# [Fragmento seleccionado]

Con todo, aunque pronto se hizo evidente que Putin cometió un error que podría resultarle fatal al suponer que apropiarse de Ucrania sería un mero trámite burocrático, tenía razón en cuanto a las dimensiones de los desafíos que enfrenta su país. A menos que Rusia aproveche ya al máximo las ventajas que todavía retiene -son mayormente militares pero incluyen a ingentes cantidades del gas y petróleo que el Occidente necesita-, no le será dado desempeñar un papel protagónico en el mundo de mañana.
Es más; dista de ser inconcebible que un día el presunto aliado de Putin, el régimen chino, decida que ha llegado la hora de atribuir la ocupación de Siberia por los rusos a los “tratados desiguales” de la época zarista y exigir que le sea devuelta, o que los pueblos musulmanes del sur y este del país aumenten la presión sobre los eslavos a fin de acorralarlos en las regiones europeas al oeste de los montes Urales.
Rusia no es la única nación cuya existencia misma se ve amenazada por tendencias demográficas que parecen irreversibles. Aunque se trata del gran drama de nuestro tiempo, uno que a buen seguro tendrá consecuencias disruptivas en Japón, Corea del Sur, China y la mayoría de los países europeos, escasean los dirigentes políticos que se animan a tomarlo en serio; saben que no les conviene exhortar a las mujeres a procrear más o intentar hacer viables los generosos sistemas previsionales que se construyeron hacía medio siglo o más cuando las circunstancias eran radicalmente distintas. Putin sí comprende el significado de lo que está sucediendo aunque, claro está, la “solución” que ha ideado no lo ayudará a superar los problemas que está provocando. Antes bien, al profundizarse el atraso económico de Rusia, los empeorará.
La fe de Putin en la supuesta superioridad espiritual del “alma” o, según él, “código genético” de los eslavos lo hizo despreciar tanto a los países occidentales que daba por descontado que se limitarían a oponerse a la invasión de Ucrania con palabras, con sermones acerca de lo buena que es la paz, alusiones a la canción “Imagine” de John Lennon, y algunas manifestaciones callejeras de protesta. Al fin y al cabo, se habrá dicho, lo único que les interesa a los occidentales es el dinero de suerte que, obligados a optar entre la vida y libertad de los ucranianos por un lado y, por el otro, suministros de gas a precios accesibles, los alemanes, italianos y los demás privilegiarían su propio confort.
Por un rato, parecía que tenía razón; días antes de la invasión, el presidente norteamericano Joe Biden, flanqueado por generales que se han acostumbrado a afirmarse más interesados en luchar contra el racismo blanco y en apaciguar a transexuales iracundos y feministas militantes que en cualquier otra cosa, le aseguraba que no tendría que preocuparse por la eventual presencia de tropas norteamericanas en Ucrania por no tratarse de un miembro de la OTAN y, para colmo, le dejó saber que su país estaría dispuesto a pasar por alto una “incursión menor”.

# [Consignas]
1 > Enumera los países que el fragmento sobre Putin y Ucrania nombra expresamente entre los que sufrirán consecuencias disruptivas por las tendencias demográficas.
2 > Escribe la continuación del fragmento sobre Putin y Ucrania a partir de su última oración.
Los ítems no intervienen en esta parte.

# [Líneas de datos]
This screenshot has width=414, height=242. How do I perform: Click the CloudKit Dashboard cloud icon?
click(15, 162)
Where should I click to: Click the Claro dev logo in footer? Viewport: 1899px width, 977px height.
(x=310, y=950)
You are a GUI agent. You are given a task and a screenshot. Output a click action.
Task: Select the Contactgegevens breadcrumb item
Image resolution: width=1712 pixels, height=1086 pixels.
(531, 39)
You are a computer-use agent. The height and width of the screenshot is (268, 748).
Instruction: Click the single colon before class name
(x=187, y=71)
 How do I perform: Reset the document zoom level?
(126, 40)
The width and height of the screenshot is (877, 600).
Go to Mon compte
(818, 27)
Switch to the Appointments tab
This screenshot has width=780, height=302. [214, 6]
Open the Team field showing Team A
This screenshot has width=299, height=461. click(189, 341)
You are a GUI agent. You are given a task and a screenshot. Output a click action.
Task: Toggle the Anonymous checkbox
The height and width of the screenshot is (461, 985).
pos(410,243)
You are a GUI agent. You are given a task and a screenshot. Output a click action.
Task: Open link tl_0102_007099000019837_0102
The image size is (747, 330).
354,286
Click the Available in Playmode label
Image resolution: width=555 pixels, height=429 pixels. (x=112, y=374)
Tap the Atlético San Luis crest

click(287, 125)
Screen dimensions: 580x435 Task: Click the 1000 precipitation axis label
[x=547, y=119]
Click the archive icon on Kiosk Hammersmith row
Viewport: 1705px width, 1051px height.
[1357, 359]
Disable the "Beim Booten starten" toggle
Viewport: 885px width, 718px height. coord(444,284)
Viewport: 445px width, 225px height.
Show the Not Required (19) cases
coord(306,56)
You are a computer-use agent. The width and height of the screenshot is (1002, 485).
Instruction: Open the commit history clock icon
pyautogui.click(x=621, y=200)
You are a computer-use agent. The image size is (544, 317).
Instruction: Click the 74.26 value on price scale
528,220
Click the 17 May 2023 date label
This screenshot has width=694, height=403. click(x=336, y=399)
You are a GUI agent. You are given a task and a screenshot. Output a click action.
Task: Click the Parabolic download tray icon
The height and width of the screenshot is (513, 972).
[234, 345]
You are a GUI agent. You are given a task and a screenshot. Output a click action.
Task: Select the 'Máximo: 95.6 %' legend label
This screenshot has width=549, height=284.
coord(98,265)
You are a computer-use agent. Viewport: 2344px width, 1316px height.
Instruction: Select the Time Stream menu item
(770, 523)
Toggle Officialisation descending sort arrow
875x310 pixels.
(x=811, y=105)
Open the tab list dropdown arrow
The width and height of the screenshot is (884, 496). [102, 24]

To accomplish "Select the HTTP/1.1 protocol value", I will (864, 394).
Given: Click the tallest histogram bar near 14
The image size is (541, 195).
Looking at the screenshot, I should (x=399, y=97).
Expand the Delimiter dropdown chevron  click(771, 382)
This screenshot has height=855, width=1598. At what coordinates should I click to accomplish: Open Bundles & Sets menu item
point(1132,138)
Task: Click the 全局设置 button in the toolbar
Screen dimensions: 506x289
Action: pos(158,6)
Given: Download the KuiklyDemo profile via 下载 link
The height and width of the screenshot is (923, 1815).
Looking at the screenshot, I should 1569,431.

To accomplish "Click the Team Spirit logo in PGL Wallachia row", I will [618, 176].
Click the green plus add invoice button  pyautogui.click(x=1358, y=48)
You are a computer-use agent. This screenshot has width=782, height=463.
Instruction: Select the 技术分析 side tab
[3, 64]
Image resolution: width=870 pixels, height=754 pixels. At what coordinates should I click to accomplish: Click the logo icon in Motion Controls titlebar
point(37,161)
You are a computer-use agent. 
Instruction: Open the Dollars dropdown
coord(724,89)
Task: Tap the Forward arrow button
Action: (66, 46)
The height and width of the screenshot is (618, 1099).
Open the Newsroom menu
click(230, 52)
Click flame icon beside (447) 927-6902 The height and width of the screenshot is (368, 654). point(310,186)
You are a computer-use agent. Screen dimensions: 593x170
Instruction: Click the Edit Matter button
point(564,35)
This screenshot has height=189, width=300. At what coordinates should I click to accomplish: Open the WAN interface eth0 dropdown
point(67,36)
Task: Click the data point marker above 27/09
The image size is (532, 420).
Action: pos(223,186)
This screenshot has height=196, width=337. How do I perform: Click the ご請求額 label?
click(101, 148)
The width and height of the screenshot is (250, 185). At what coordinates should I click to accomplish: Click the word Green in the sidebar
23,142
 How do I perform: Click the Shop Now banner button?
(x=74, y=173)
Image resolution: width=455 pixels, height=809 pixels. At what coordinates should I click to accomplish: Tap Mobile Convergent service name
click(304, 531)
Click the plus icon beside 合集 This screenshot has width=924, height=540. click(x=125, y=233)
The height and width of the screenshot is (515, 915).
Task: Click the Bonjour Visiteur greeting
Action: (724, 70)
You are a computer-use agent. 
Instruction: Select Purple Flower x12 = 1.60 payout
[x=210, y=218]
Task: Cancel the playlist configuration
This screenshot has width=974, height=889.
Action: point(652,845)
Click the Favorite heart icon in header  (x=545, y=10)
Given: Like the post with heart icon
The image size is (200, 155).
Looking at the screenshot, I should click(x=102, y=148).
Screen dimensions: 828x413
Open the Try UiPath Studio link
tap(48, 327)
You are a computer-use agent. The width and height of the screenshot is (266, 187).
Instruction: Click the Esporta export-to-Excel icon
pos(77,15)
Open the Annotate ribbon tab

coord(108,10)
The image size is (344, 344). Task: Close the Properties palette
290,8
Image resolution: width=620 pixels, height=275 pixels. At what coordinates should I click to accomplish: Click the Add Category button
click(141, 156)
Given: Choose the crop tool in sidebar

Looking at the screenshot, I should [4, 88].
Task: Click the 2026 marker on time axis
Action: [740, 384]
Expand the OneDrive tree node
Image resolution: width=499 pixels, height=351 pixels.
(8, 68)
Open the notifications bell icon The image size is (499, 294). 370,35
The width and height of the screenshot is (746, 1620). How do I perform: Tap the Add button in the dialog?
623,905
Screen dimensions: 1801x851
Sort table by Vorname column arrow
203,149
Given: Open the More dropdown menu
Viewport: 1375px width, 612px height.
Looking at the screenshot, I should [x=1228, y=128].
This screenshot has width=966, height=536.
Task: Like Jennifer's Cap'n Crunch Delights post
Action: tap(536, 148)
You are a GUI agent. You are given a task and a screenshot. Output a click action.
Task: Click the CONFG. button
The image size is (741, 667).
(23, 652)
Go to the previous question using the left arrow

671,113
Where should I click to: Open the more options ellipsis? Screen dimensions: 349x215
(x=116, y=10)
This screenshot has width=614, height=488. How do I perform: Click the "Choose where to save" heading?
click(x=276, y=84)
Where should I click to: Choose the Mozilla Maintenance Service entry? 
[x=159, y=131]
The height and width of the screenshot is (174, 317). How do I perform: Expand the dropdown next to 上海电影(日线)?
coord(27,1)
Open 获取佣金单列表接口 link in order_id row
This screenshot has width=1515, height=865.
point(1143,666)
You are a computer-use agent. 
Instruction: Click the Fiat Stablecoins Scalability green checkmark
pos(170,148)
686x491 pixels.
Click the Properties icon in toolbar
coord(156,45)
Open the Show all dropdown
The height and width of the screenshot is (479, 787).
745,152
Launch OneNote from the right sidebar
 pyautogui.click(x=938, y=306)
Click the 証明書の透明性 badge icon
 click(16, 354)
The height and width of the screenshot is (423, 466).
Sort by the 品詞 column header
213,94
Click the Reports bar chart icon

# [Soluciones]
1 > Japón, Corea del Sur y China.

2 >
Putin se equivocaba cuando calculaba que los líderes occidentales, incluyendo al a menudo vacilante Biden, se rendirían mansamente ante una demostración de fuerza. Pronto abundarían las señales de que muchos europeos, inspirándose en la valentía extraordinaria de los ucranianos que se niegan a dejarse aplastar por una maquinaria militar que es mucho más poderosa que la suya y por el coraje y firmeza bajo fuego del presidente Volodimir Zelenski, han llegado a la conclusión de que no tienen más alternativa que la de aferrarse a valores que hasta hace apenas un par de semanas consideraban anticuados. Sin proponérselo, pues, Putin ha fortalecido a la OTAN, que de golpe se vio provista de una razón de ser inequívoca, y la voluntad de los pueblos occidentales de hacer frente a predadores que los creen irremediablemente decadentes.
Además de recordarles a los europeos, comenzando con los alemanes, que los incapaces de defenderse suelen caer víctimas de agresores despiadados, Putin acaba de asestar un golpe durísimo a la ya maltrecha economía de su propio país. Muchos rusos de a pie que hubieran aplaudido con fervor patriótico un paseo militar que culminara con la instalación en Kiev de un gobierno títere sumiso, cambiarán de opinión al darse cuenta de que los ucranianos no se sienten del todo agradecidos y que ellos mismos están pagando los costos, que serán siderales, de la aventura bélica de un líder que se supone visionario. El impacto de las primeras sanciones financieras ya se ha hecho sentir en todas las ciudades rusas.
Puesto que Putin se ha rebelado contra el “economicismo”, la costumbre casi universal de prestar más atención al producto bruto de un país determinado que a sus aportes en otros ámbitos, creía que la mayoría toleraría con estoicismo la liquidación de sus ahorros. Sin embargo, aunque el desdén que finge sentir por los bienes materiales le ha granjeado la simpatía de izquierdistas y derechistas que se oponen al avance del capitalismo globalizado y, en el caso de algunos, comparten su nostalgia por un pasado en que el prestigio de un país dependía del tamaño relativo de los ejércitos y las flotas navales, parecería que la gloria marcial no puede sustituir el bienestar material en la mente de la mayoría abrumadora de sus propios compatriotas. No lo perdonarán si, como muchos prevén, el intento a concretar sus sueños geopolíticos los condene a soportar años, quizás décadas, de miseria denigrante.
Asimismo, es poco probable que sigan siéndole leales los célebres “oligarcas”, aquellos sujetos que se han enriquecido enormemente merced a sus conexiones con el poder en una cleptocracia basada en el llamado “capitalismo de amigos”. Al tomar medidas destinadas a ocasionarles una multitud de dificultades, los gobiernos occidentales apuestan a que los ayuden a deshacerse de Putin. Si bien los expertos en la Rusia postsoviética advierten que es escasa la posibilidad de que el régimen autocrático del ex-agente de la KCB se desintegre tan fácilmente como algunos optimistas están vaticinando, de cobrar fuerza las versiones de que Putin, obsesionado por las fantasías de pensadores nacionalistas, ha perdido los estribos, de ahí la amenaza de desatar un Armagedón nuclear, no le sería nada sencillo mantenerse en el poder por mucho tiempo.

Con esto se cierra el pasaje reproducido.